Each worker runs a LocalConfiguration instance which receives and applies knob updates from the ConfigBroadcaster. The local configuration maintains a durable KeyValueStoreMemory containing the following:

  • The latest known configuration version
  • The most recently used configuration path
  • All knob overrides corresponding to the configuration path at the latest known version

Once a worker starts, it will:

  • Apply manually set knobs
  • Read its local configuration file
    • If the stored configuration path does not match the configuration path specified on the command line, delete the local configuration file
    • Otherwise, apply knob updates from the local configuration file. Manually specified knobs will not be overridden
    • Register with the broadcaster to receive new updates for its configuration classes
      • Persist these updates when received and restart if necessary

Knob Atomicity

All knobs are classified as either atomic or non-atomic. Atomic knobs require a process restart when changed, while non-atomic knobs do not.

Compaction

ConfigNodes store individual mutations in order to be able to update other, out of date ConfigNodes without needing to send a full snapshot. Each configuration database commit also contains additional metadata such as a timestamp and a text description of the changes being made. To keep the size of the configuration database manageable, a compaction process runs periodically (defaulting to every five minutes) which compacts individual mutations into a simplified snapshot of key-value pairs. Compaction is controlled by the ConfigBroadcaster, using information it peridiodically requests from ConfigNodes. Compaction will only compact up to the minimum known version across all ConfigNodes. This means that if one ConfigNode is permanently partitioned from the ConfigBroadcaster or from clients, no compaction will ever take place.

Rollback / Rollforward

It is necessary to be able to roll ConfigNodes backward and forward with respect to their committed versions due to the nature of quorum logic and unreliable networks.

Consider a case where a client commit gets persisted durably on one out of three ConfigNodes (assume commit messages to the other two nodes are lost). Since the value is not committed on a majority of ConfigNodes, it cannot be considered committed. But it is also incorrect to have the value persist on one out of three nodes as future commits are made. In this case, the most common result is that the ConfigNode will be rolled back when the next commit from a different client is made, and then rolled forward to contain the data from the commit.
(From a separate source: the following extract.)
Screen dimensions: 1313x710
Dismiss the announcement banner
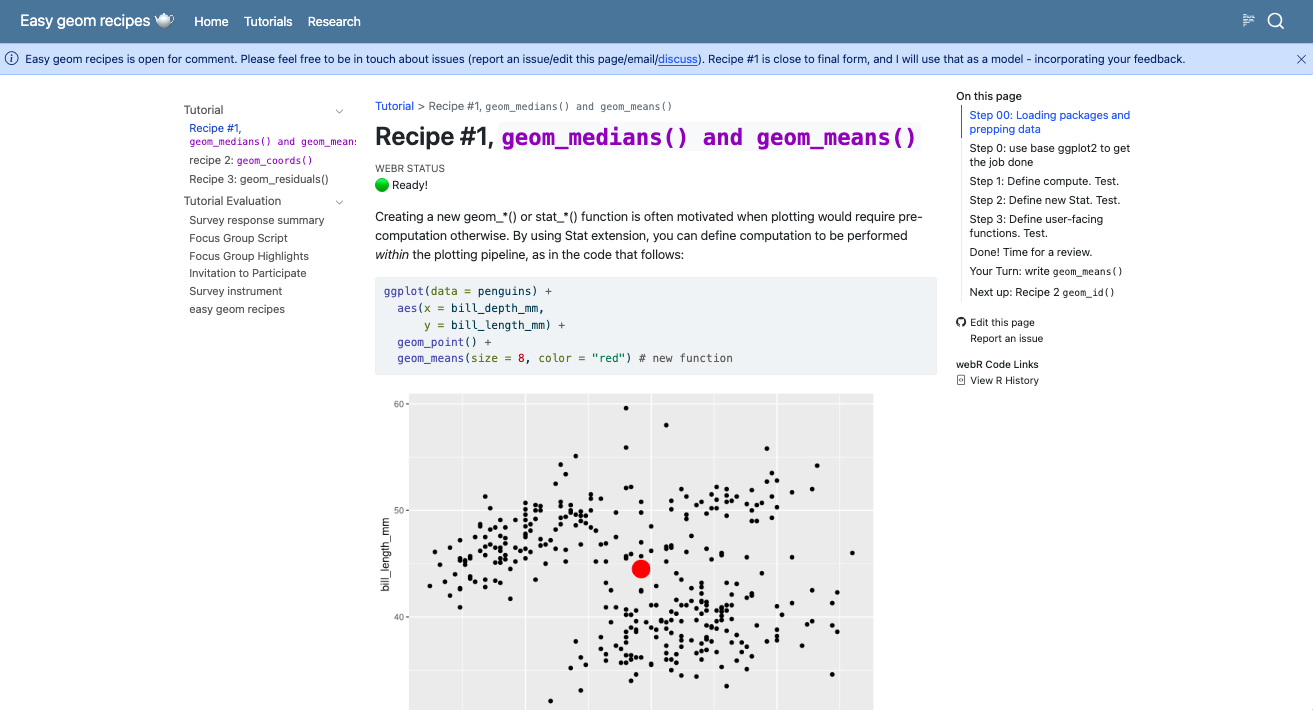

PaxosConfigConsumer contains logic to recognize ConfigNode minorities and update them to match the quorum.

Changing Coordinators

Since the configuration database lives on the coordinators and the coordinators can be changed, it is necessary to copy the configuration database from the old to the new coordinators during such an event. A coordinator change performs the following steps in regards to the configuration database:

  1. Write \xff/coordinatorsKey with the new coordinators string. The key \xff/previousCoordinators contains the current (old) set of coordinators.
  2. Lock the old ConfigNodes so they can no longer serve client requests.
  3. Start a recovery, causing a new cluster controller (and therefore ConfigBroadcaster) to be selected.
  4. Read \xff/previousCoordinators on the ConfigBroadcaster and, if present, read an up-to-date snapshot of the configuration database on the old coordinators.
  5. Determine if each registering ConfigNode needs an up-to-date snapshot of the configuration database sent to it, based on its reported version and the snapshot version of the database received from the old coordinators.
    • Some new coordinators which were also coordinators in the previous configuration may not need a snapshot.
  6. Send ready requests to new ConfigNodes, including an up-to-date snapshot if necessary. This allows the new coordinators to begin serving configuration database requests from clients.

Testing

The ConfigDatabaseUnitTests class unit test a number of different configuration database dimensions.

The ConfigIncrement workload tests contention between clients attempting to write to the configuration database, paired with machine failure and coordinator changes.